Here we show how the composition of particles is affecting their CCN activity in boundary layer clouds. We present results from the measurement campaigns carried out in the Puijo measurement station (62°54′34′′N, 27°39′19′′E) where the activation of aerosol particles to form cloud droplets can be studied in situ for boundary layer clouds. When the station is surrounded by clouds, the aerosol is sampled through two sampling lines, one measuring only the interstitial (not activated) particles and other one measuring both interstitial particles and cloud droplet residuals. Thus we will gain information on both the size and chemical composition of particles activated.

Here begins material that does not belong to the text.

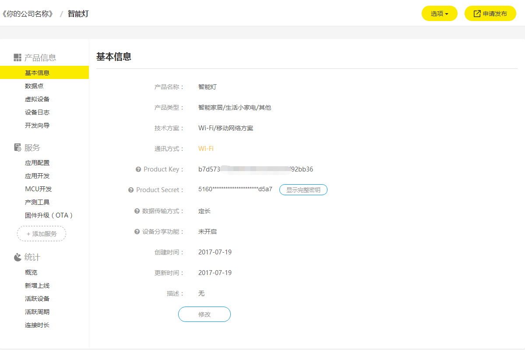Open 固件升级 (OTA) service
The height and width of the screenshot is (350, 525).
tap(49, 215)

In the typical conditions prevailing at the station the minimum size of particles forming cloud droplets is between 80 to 200nmm and the composition of particles is dominated by organics, sulfates and nitrates. However, a distinct difference in the chemical compositions between the cloud interstitial particles and cloud droplet residuals can be seen. We have observed much higher mass fractions of organic nitrate and less oxidized organic compounds in the cloud interstitial particles than in the cloud droplet residuals. By contrast, the mass fractions of (NH4)2SO4 and NH4NO3 in the cloud droplet residuals were observed to be higher than in interstitial particles. This is caused both by the activation ability (and the size dependent composition) of aerosol particles into cloud droplets and the gas-particle partitioning of semivolatile chemical compounds inside the cloud after the cloud droplet formation. This partitioning might affect the chemistry in the cloud droplets and cloud processing of aerosol particles.